Mississippi’s law envisions more than a one-time count. It prescribes an ongoing effort to keep track of immigrants illegally in the state for the next two years. That could get complicated as people overstay visas, apply for new forms of legal status and move into and out the state. Efrén Olivares, vice president of litigation and legal strategy at the National Immigration Law Center, said, “You can be undocumented today, and then have status tomorrow, and then lose it again next month, and then regain it three months from now,” and, “It’s practically unworkable, but it’s also very worrisome, because it’s eerily reminiscent of other countries that have created lists of certain groups of people.”
Olivares’s warning points to the practical instability of the project and the political logic underneath it: a system that tries to freeze people into categories even as their lives change. The law’s own design makes that instability part of the process, with a two-year tracking effort that turns mobility, paperwork and survival into data points for the state.
Jessica Vaughan, director of policy studies at the Center for Immigration Studies, said state officials will need to come up with “a credible and fairly foolproof way of correctly determining someone’s immigration status.” Vaughan said the law “makes a lot of sense,” adding that it “raises the likelihood that someone’s illegal presence is going to come to the attention of federal authorities.”
Who Pays for the Crackdown
Mississippi has one of the country’s smallest percentages of immigrants illegally residing in the state — fewer than 28,000 people, amounting to less than 1% of its population — according to a report by the American Immigration Council, which used 2023 Census Bureau data.

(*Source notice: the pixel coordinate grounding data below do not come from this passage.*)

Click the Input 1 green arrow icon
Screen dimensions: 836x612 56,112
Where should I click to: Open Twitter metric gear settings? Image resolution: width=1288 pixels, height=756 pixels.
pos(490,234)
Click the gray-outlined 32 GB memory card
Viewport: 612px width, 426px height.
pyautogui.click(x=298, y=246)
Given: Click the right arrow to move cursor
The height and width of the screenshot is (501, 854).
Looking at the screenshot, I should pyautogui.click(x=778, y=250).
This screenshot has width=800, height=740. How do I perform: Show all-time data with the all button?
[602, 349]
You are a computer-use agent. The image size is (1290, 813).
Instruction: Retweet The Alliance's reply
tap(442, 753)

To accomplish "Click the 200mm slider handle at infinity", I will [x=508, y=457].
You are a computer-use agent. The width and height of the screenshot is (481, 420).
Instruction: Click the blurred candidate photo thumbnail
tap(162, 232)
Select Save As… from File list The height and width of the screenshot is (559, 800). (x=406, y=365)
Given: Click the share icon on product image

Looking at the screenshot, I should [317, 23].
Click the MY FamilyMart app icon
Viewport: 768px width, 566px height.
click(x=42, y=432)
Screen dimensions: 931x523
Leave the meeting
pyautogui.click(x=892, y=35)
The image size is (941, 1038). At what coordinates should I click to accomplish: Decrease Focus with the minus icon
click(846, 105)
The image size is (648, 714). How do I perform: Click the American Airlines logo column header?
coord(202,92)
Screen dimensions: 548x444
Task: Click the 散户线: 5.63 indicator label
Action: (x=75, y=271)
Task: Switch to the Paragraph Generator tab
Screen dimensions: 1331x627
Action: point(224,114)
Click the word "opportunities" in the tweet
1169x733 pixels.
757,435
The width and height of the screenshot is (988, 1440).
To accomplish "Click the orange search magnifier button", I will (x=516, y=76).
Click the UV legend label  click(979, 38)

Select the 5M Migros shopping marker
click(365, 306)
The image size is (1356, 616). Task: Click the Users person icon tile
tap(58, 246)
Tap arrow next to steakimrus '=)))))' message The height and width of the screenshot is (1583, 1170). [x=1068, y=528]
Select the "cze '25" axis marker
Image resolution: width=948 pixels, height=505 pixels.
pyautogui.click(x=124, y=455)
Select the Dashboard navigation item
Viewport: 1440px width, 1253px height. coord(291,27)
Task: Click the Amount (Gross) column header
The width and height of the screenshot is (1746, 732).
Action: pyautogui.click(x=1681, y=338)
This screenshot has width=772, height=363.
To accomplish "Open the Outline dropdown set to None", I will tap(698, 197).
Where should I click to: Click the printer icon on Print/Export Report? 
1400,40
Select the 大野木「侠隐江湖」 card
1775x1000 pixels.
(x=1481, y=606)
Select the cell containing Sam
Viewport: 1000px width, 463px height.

Victoria Francis, deputy director of state and local initiatives for the American Immigration Council, said the new law is “very concerning for a bunch of different reasons,” including the potential to redirect law enforcement resources away from protecting the public to investigating people from foreign countries who may be contributing to the economy. Francis said, “A mandate like this invites profiling and turning entire communities into targets.”
Lydia Grizzell, policy and advocacy manager for the American Civil Liberties Union of Mississippi, said the law could undermine trust between police and residents. Grizzell said, “That increases the likelihood of individuals not reaching out to law enforcement when it’s needed – and that is opposite of the mission.”
Those are the costs pushed downward: more profiling, more fear, more distance between residents and police, and more public resources redirected toward hunting people down instead of serving them. The law’s supporters describe a “problem” to be measured; the people most exposed to the measure are the ones who will live with the consequences of being measured, tracked and reported.